The State Board of Regents, which had supervisory power over New York public schools, had become concerned about an apparent decline in the morality of school students and so began a program of “moral and spiritual training” in the schools. This program included a prayer every morning which the Regents themselves had composed in a nondenominational form. Labeled the “To whom it may concern” prayer by one commentator, it stated:

Almighty God, we acknowledge our dependence upon Thee, and we beg Thy blessings upon us, our parents, our teachers and our Country.

A group of 10 parents were joined by the ACLU in a suit against the Board of Education of New Hyde Park, New York because they had adopted that prayer. Amicus curiae briefs were filed by the American Ethical Union, the American Jewish Committee and the Synagogue Council of America. Both the state court and the New York Court of Appeals allowed the prayer to be recited.

Court Decision

Arguments were made on April 3rd, 1962. On June 25, 1962, the Supreme Court ruled 7 to 1 that it was unconstitutional for a government agency like a school or government agents like public school employees to require students to recite prayers.

In his majority opinion, Justice Black sided substantially with the arguments of the separationists, who quoted heavily from Thomas Jefferson and made extensive use of his “wall of separation” metaphor. Particular emphasis was placed upon James Madison’s “Memorial and Remonstrance against Religious Assessments.”

According to Black, the governmentally created prayer recitation is much like the English creation of the Book of Common Prayer. It was to avoid exactly this type of relationship between government and organized religion that many early colonists came to America. In his words, the prayer was “a practice wholly inconsistent with the Establishment Clause.”

Although the Regents argued that there was no compulsion on students to recite the prayer, Black observed that:

Neither the fact that the prayer may be denominationally neutral nor the fact that its observances on the part of students is voluntary can serve to free it from the limitations of the Establishment Clause...

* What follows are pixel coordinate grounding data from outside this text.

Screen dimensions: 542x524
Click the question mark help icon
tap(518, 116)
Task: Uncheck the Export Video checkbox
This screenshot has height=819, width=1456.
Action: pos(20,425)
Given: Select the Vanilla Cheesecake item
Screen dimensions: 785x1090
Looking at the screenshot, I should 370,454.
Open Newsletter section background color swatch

The Establishment clause is violated regardless of whether there is any “showing of direct government compulsion...whether those laws operate directly to coerce nonobserving individuals or not.” As if he anticipated the harsh public reaction, Black attempted to point out that the decision shows great respect for religion, not hostility:

It is neither sacrilegious nor anti-religious to say that each separate government in this country should stay out of the business of writing or sanctioning official prayers and leave that purely religious function to the people themselves and to those the people choose to look to for religious guidance.

Significance

This case was one of the first in a series of cases, many in the 1960s, in which a variety of religious activities sponsored by the government were found to violate the Establishment Clause. This was the first case which effectively prohibited the government from sponsoring or endorsing official prayers in schools, not Abington School District v. Schempp (from the following year) as is commonly thought.

People were outraged that official prayers were no longer permitted in schools, although their anger was directed mostly at the cases which were decided in the following years. Representative of most reactions was a statement from evangelist Billy Graham, who still opposes church/state separation even today:

This is another step toward the secularization of the United States. [...] The framers of our Constitution meant we were to have freedom of religion, not freedom from religion.

Engel v. Vitale got the ball rolling on the separation of church and state in the latter half of the 20th century.